IBM Research scientists are working on making AI computing more efficient by shrinking the size of numbers and co-designing hardware to match.

IBM Research scientists are working on making AI computing more efficient by shrinking the size of numbers and co-designing hardware to match.

As artificial intelligence has grown out of the lab and into all areas of our lives, it’s become clear that we need to find new ways to make this technology do more with less computing power. For large language models to be viable for businesses, they can’t require hundreds of GPUs to run. One option includes low-precision computing. Sometimes called approximate computing, low-precision arithmetic is well suited for AI applications whose computations don’t require a high degree of precision to produce accurate enough results. Its advantages include reduced compute and energy costs, as well as lower latency.

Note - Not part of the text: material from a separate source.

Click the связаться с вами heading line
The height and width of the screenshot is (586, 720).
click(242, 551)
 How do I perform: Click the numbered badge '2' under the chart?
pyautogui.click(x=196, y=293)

Developed over the past decade or so, and maturing in recent years, low-precision computing is quickly becoming an industry standard. As its utility and prominence grow, hardware needs to be co-designed to work in tandem with this approach. It’s no coincidence, then, that low-precision computing is a crucial element of the architecture in IBM’s family of AIUs, devices designed from the ground up to train and deploy AI models as efficiently as possible. Typical CPUs work in high precision, usually FP32 or FP64 floating point arithmetic. FP32 or FP64 means numbers are represented to 32 or 64 bits. This high level of precision is perfect for mathematics, medicine, or engineering, calculations that require exacting tolerances.

For AI, though, this level of precision is often overkill. Not only that, but since AI involves massive amounts of computations with a high level of redundancy, the compute requirements for running large language models at FP32 or FP64 precision are monumental. These numbers can be quantized, or pared down to a limited bitwidth, without sacrificing accuracy.

Much like a back-of-the-envelope calculation is sufficient for calculating the tip at a restaurant, or a quick glance is all it takes for us to tell a rose apart from a daisy, 16-, 8-, or even 4-bit precision can provide the appropriate level of computational accuracy for today’s AI models. In fact, 16- and 8-bit compute are already industry accepted standards and are deployed in production settings. At the same time, researchers must develop algorithms to control the effect of reduced precision, so errors don’t add up and derail model accuracy.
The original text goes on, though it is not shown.